Le 14 juillet, c’est surtout l’irruption, dans une révolution amorcée aux États généraux avec les formes légales, de l’illégalisme assumé au nom d’une légalité supérieure et non encore advenue, celle de la Nation. Mais c’est une révolution à la fois populaire et bourgeoise. Populaire à cause de la hausse des prix et du chômage recrudescent, mais avec cet élément nouveau de la psychose du "complot aristocratique". Bourgeoise aussi, avec plus d’ambiguïté : les milices municipales qui s’arment spontanément en province comme à Paris sont composées de rentiers qui craignent aussi bien les représailles des aristos que celle des "classes dangereuses" populaires. Elles préfèrent aller au devant des aspirations de ces dernières pour mieux les canaliser en leur offrant les armes des Invalides, puis celles qu’elles supposent être à la Bastille. Peut-être M. Mélenchon est-il bien l’héritier de ces bourgeois travaillés par ce mélange de mauvaise conscience de classe et de crainte des débordements populaires qu’il vaut mieux savoir utiliser plutôt que d’être emporté par leur vague.

Plus largement, l'ex candidat du Front de Gauche théorise depuis longtemps le principe d'une "insurrection civique". Peut-on dire que cette notion de civisme colle concrètement au principe de révolution ?

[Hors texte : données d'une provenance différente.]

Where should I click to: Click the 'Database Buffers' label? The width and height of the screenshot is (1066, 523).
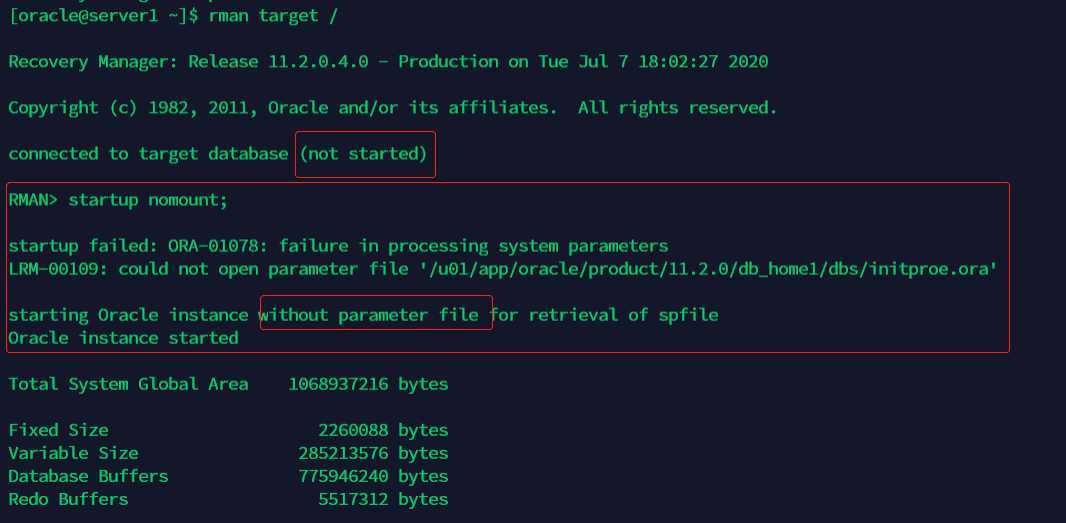(x=88, y=476)
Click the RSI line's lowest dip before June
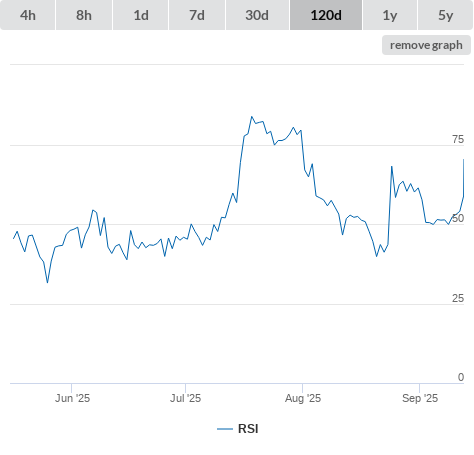Image resolution: width=474 pixels, height=455 pixels. click(47, 283)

On peut voir là le prolongement d’une conception rousseauiste du contrat social. Le Souverain n’est pas l’exécutif, mais l’ensemble des citoyens qui ont volontairement abdiqué à titre temporaire leur liberté entre les mains de l’exécutif (qu’il s’agisse d’un roi, d’un président ou d’une assemblée), comme un propriétaire remet la gestion d’un bien (du Souverain bien, en l’occurrence) à un gérant. Qu’advienne une rupture de ce contrat tacite, et le Souverain peut se ressaisir d’un bien dont il n’avait cédé que l’usufruit, mais pas la propriété éminente. C’est en cela qu’une insurrection peut être accomplie par civisme, au nom de l’ordre, quand le désordre est assimilé à une usurpation du Souverain bien par les pouvoirs publics. Rien de contradictoire, dans cette logique, avec l’idée de révolution qui, dans son premier sens astronomique, désigne un mouvement orbital ramenant toujours un corps céleste à sa place initiale. La révolution, ce serait ici le retour à l’âge d’or de la souveraineté populaire directe. Le droit à l’insurrection était inscrit, à ce titre, dans la Constitution de 1793, celle qui n’a jamais été appliquée, celle dont M. Mélenchon fait peut-être son horizon d’attente.